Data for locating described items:
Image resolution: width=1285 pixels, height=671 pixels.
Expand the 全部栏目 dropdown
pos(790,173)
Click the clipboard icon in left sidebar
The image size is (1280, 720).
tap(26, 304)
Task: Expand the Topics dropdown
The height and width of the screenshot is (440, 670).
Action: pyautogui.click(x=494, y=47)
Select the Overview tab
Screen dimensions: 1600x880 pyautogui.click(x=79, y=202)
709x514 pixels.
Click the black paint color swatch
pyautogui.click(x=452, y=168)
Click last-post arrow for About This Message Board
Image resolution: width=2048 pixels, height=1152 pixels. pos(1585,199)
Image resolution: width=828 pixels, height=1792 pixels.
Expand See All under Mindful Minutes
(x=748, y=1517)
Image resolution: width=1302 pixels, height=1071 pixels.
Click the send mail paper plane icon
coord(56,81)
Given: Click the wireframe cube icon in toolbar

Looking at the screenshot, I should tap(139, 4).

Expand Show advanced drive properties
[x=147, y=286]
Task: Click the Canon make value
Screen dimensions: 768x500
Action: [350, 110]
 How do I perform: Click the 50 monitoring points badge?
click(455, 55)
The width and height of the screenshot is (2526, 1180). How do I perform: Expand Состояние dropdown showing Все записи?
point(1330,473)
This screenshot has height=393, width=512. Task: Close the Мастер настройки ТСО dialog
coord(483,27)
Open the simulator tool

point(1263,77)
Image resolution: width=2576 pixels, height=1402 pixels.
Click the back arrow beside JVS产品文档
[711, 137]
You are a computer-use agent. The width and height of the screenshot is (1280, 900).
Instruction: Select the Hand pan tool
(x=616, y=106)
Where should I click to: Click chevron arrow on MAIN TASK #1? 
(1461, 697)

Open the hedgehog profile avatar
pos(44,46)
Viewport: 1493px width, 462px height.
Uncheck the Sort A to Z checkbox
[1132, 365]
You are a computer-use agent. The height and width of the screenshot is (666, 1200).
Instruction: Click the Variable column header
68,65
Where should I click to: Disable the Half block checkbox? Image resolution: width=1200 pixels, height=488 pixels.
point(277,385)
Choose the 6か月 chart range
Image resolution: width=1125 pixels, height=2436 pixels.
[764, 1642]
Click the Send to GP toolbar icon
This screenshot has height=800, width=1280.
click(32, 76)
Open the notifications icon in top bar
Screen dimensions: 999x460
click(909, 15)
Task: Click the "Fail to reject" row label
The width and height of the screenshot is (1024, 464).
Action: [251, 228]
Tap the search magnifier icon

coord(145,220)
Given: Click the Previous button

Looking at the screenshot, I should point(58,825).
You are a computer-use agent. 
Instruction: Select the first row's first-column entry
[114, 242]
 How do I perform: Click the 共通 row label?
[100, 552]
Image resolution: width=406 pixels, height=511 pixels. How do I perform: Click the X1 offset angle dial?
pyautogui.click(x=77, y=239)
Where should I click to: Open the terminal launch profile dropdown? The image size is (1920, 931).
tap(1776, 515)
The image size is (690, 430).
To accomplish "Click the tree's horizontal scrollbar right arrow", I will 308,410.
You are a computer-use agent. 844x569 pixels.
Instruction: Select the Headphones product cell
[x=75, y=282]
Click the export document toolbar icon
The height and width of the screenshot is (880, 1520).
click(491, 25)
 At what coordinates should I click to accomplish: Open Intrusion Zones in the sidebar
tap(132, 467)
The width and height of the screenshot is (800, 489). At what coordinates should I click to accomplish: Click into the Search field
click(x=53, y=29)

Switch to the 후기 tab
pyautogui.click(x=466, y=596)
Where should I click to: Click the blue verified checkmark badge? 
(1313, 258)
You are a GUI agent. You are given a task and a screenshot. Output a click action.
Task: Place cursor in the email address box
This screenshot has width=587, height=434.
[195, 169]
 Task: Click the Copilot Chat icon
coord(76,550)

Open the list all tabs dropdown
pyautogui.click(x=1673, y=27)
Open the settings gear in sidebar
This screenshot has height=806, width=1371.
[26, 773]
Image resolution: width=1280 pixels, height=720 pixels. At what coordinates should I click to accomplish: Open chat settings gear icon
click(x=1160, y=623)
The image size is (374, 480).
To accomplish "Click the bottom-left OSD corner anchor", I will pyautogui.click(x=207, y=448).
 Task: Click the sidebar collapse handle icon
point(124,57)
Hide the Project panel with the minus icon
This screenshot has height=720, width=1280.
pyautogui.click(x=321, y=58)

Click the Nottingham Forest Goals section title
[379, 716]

• AIM OF THE EXERCISE: Copy the lines of the data above verbatim, starting with the line containing "Where should I click to: Click chevron" and ending with the line containing "I will 308,410.", including both.

• RESPONSE:
Where should I click to: Click chevron arrow on MAIN TASK #1? 
(1461, 697)

Open the hedgehog profile avatar
pos(44,46)
Viewport: 1493px width, 462px height.
Uncheck the Sort A to Z checkbox
[1132, 365]
You are a computer-use agent. The height and width of the screenshot is (666, 1200).
Instruction: Click the Variable column header
68,65
Where should I click to: Disable the Half block checkbox? Image resolution: width=1200 pixels, height=488 pixels.
point(277,385)
Choose the 6か月 chart range
Image resolution: width=1125 pixels, height=2436 pixels.
[764, 1642]
Click the Send to GP toolbar icon
This screenshot has height=800, width=1280.
click(32, 76)
Open the notifications icon in top bar
Screen dimensions: 999x460
click(909, 15)
Task: Click the "Fail to reject" row label
The width and height of the screenshot is (1024, 464).
Action: [251, 228]
Tap the search magnifier icon

coord(145,220)
Given: Click the Previous button

Looking at the screenshot, I should point(58,825).
You are a computer-use agent. 
Instruction: Select the first row's first-column entry
[114, 242]
 How do I perform: Click the 共通 row label?
[100, 552]
Image resolution: width=406 pixels, height=511 pixels. How do I perform: Click the X1 offset angle dial?
pyautogui.click(x=77, y=239)
Where should I click to: Open the terminal launch profile dropdown? The image size is (1920, 931).
tap(1776, 515)
The image size is (690, 430).
To accomplish "Click the tree's horizontal scrollbar right arrow", I will 308,410.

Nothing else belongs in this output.